7 September 1971

Dear Mum

I can't tell you where I am. I can't even phone you to tell you that I'm all right. If I do, they'll trace the call and then we'll both be in big trouble. So I'm writing you this letter, trying to say all my feelings in a few words when a thousand pages would never be enough.

I've been sick for a long time - months, perhaps even a year. It started with the thing that I saw at the power complex. I still don't know if I really believe what I saw, but the electric shock I got left me a bit unbalanced. I stayed on with UNIT but I guess my problems just kept getting worse, not better.

A few months later we were involved with a terrorist incident at a small village. I thought I saw the Devil and that he was going to punish me for all the wrong things I had done, like killing that man when we had to stop the riot. I can't remember much for months after that - I guess my mind finally gave way.

I know I spent a lot of time in hospitals: being asked questions and doctors telling me that I had imagined seeing the Devil and that thing at the power station. But did I also imagine going to Billy's funeral? Did I also imagine killing that rioter?

For a long time the doctors kept telling me what I should be believing and thinking and feeling, and I just felt nothing. Then they sent me to the Glasshouse. That's not its real name, of course - Glasshouse is slang for military prison. But this was a mental hospital, not a prison, dealing with special cases like me. Some of the other patients there were UNIT soldiers like me who had suffered breakdowns.

The director was an amazing man. In just a few weeks of sessions with him I began to see things far more clearly. I know now where my problems have been. The director said I needed to open my mind to all sorts of possibilities and new ideas.

He has given me a mission, a task I must carry out to prove my belief in him. If I succeed, the world in which we live will be a different place - hopefully a better place. I am going to kill a man, but by killing that man I will save so many others.

I know that murder is wrong, but I have killed before and now I must kill again. I hope you can forgive me for what it is I've got to do. I pray to God that he will forgive me also, because this is the right thing to do. I know God will understand when I face Him on the final day.

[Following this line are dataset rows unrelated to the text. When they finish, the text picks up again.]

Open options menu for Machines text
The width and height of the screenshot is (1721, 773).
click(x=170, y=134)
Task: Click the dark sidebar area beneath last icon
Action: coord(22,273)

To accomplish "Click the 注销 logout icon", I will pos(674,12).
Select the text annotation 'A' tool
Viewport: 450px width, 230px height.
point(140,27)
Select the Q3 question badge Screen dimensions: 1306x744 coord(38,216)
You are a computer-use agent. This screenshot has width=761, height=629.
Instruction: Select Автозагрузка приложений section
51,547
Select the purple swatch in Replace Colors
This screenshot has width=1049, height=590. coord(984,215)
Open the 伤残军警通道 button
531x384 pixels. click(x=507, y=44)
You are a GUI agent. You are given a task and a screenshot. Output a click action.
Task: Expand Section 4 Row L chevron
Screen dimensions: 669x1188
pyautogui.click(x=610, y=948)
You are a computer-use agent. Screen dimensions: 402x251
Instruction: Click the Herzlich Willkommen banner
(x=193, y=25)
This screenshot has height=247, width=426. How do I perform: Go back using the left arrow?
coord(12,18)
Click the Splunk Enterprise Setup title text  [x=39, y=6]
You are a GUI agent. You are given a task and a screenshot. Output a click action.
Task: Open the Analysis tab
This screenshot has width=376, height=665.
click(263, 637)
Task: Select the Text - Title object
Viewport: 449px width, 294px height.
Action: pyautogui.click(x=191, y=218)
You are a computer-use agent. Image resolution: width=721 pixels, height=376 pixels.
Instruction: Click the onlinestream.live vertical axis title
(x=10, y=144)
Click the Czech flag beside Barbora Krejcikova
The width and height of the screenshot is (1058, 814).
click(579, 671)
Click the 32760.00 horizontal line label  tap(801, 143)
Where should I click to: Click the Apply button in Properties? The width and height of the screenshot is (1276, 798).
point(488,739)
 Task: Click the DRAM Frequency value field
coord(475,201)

I may well die on my mission; there are no guarantees of success, but I believe in what I am doing. I believe it is worth dying for. I can only hope history proves me right.

I am sorry, Mum, that I may never see you again. This is not the way I wanted to say goodbye, but it is the only way available to me now. Try and explain to the rest of the family what has happened to me. Give the little ones a hug each from their older brother Francis. Most of all, please pray for me. I know that with God's help I will succeed.